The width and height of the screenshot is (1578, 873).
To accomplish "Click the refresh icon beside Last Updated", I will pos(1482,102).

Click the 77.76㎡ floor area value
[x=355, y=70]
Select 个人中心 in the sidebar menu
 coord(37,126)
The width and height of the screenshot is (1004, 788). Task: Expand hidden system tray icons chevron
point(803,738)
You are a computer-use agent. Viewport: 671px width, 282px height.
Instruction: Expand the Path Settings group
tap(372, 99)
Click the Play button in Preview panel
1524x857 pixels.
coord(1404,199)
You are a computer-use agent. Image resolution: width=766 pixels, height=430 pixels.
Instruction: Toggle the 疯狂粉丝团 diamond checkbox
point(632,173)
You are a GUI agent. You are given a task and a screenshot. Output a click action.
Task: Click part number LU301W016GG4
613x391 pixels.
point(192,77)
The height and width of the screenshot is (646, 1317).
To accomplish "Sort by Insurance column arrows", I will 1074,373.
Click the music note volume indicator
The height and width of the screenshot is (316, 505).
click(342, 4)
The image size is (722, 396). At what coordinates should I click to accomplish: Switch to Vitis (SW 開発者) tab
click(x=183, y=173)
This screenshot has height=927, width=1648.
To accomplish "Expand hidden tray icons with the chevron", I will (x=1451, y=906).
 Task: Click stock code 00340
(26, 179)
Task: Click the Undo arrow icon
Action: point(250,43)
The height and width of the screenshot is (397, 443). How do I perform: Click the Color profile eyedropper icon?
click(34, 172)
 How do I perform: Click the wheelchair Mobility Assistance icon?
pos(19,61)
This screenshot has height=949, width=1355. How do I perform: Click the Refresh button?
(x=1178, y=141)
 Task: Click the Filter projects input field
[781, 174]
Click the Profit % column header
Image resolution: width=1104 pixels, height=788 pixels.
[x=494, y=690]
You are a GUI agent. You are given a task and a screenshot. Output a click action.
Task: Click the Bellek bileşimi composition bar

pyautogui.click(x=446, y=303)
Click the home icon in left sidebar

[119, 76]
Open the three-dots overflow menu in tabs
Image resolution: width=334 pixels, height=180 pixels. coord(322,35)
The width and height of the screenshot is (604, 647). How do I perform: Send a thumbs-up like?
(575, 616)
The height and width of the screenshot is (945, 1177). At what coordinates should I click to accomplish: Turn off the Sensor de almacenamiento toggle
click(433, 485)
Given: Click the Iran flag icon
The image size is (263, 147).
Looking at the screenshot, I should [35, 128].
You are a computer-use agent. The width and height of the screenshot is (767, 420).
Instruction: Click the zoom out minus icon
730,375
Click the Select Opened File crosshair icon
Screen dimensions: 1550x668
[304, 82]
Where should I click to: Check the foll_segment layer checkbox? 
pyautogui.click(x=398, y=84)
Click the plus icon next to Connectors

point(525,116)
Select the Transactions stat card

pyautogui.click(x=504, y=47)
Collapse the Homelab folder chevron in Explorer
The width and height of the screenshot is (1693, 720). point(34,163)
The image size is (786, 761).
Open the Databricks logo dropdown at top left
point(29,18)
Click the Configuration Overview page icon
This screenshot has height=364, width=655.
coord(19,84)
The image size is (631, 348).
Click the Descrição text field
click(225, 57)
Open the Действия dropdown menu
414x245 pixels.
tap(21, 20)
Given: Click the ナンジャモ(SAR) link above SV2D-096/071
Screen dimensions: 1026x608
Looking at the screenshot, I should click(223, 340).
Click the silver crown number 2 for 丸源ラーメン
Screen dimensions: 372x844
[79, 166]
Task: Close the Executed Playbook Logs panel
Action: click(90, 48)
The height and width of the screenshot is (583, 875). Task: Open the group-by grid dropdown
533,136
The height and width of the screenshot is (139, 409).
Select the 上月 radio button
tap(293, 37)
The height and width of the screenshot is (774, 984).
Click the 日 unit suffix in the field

Work to complete: Copy out the material above verbatim, from the line containing "You are a computer-use agent. Image" through the line containing "[x=494, y=690]", both included.

Response:
You are a computer-use agent. Image resolution: width=766 pixels, height=430 pixels.
Instruction: Toggle the 疯狂粉丝团 diamond checkbox
point(632,173)
You are a GUI agent. You are given a task and a screenshot. Output a click action.
Task: Click part number LU301W016GG4
613x391 pixels.
point(192,77)
The height and width of the screenshot is (646, 1317).
To accomplish "Sort by Insurance column arrows", I will 1074,373.
Click the music note volume indicator
The height and width of the screenshot is (316, 505).
click(342, 4)
The image size is (722, 396). At what coordinates should I click to accomplish: Switch to Vitis (SW 開発者) tab
click(x=183, y=173)
This screenshot has height=927, width=1648.
To accomplish "Expand hidden tray icons with the chevron", I will (x=1451, y=906).
 Task: Click stock code 00340
(26, 179)
Task: Click the Undo arrow icon
Action: point(250,43)
The height and width of the screenshot is (397, 443). How do I perform: Click the Color profile eyedropper icon?
click(34, 172)
 How do I perform: Click the wheelchair Mobility Assistance icon?
pos(19,61)
This screenshot has height=949, width=1355. How do I perform: Click the Refresh button?
(x=1178, y=141)
 Task: Click the Filter projects input field
[781, 174]
Click the Profit % column header
Image resolution: width=1104 pixels, height=788 pixels.
[x=494, y=690]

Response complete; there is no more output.